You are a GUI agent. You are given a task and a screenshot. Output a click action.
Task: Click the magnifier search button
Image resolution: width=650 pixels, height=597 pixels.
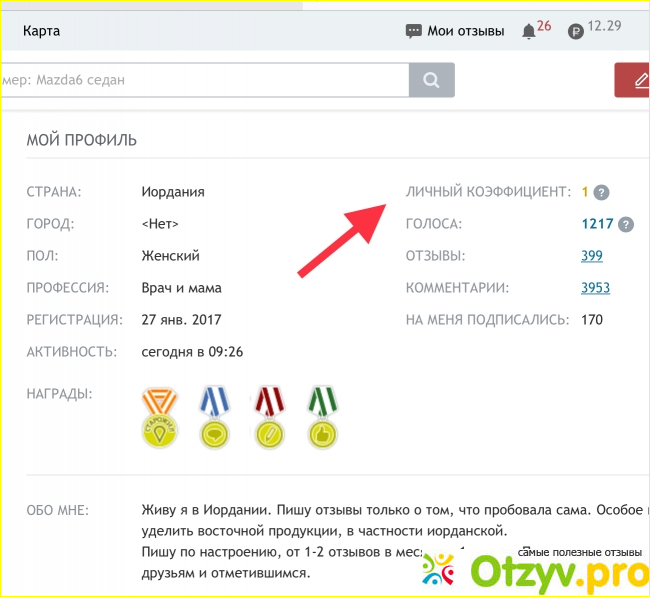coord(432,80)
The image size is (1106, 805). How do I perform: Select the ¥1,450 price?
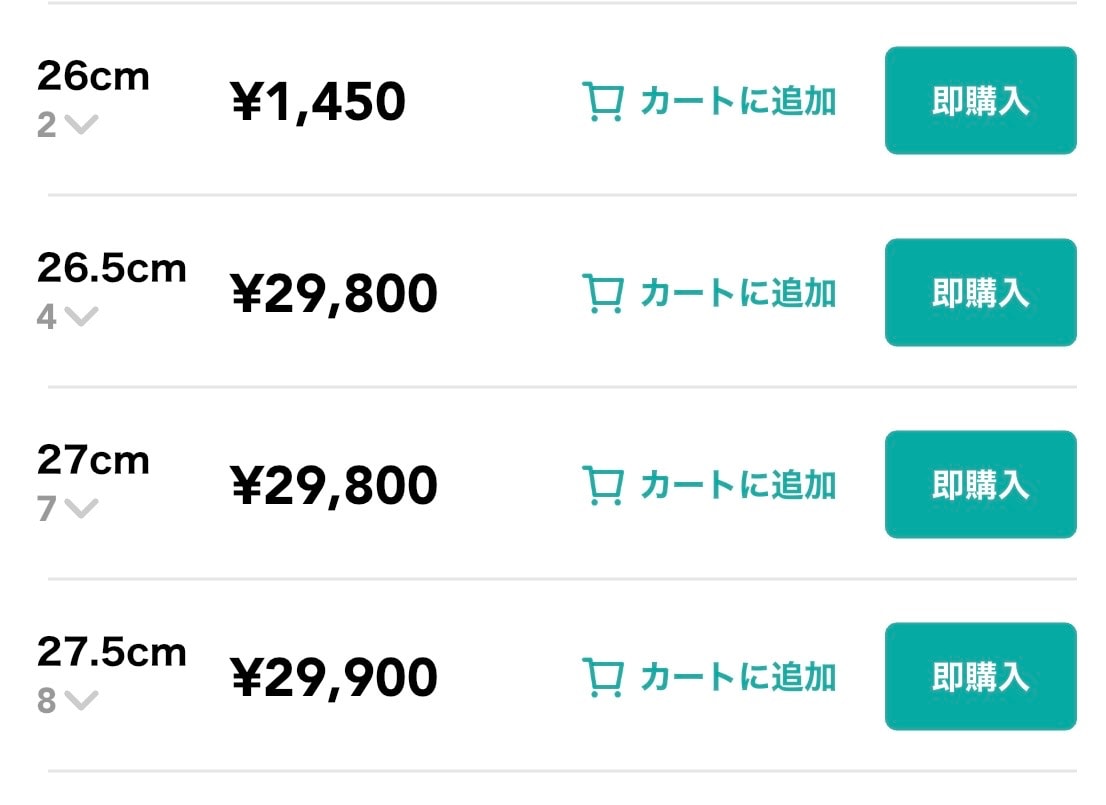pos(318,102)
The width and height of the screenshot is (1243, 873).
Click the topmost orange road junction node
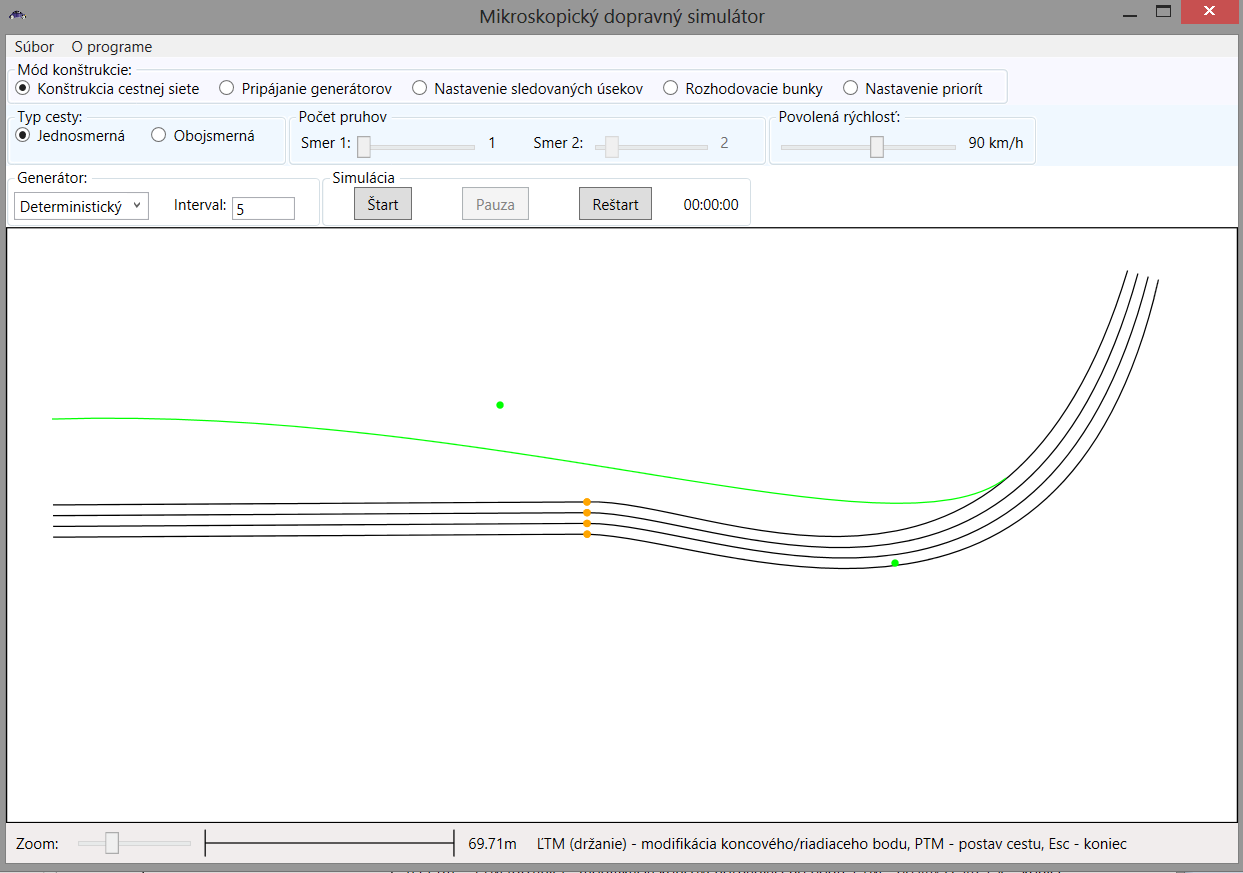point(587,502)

══════════════════════════════

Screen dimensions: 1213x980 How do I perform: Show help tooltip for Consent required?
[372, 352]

══════════════════════════════

[Exercise prompt] Your answer should consist of the lines above between those holding "You are a GUI" and "The width and", inclusive, reproduced word for word and without pictures.

[Response to the task]
You are a GUI agent. You are given a task and a screenshot. Output a click action.
Task: Click the magnifier search button
Image resolution: width=650 pixels, height=597 pixels.
coord(432,80)
The image size is (1106, 805). How do I perform: Select the ¥1,450 price?
pos(318,102)
The width and height of the screenshot is (1243, 873).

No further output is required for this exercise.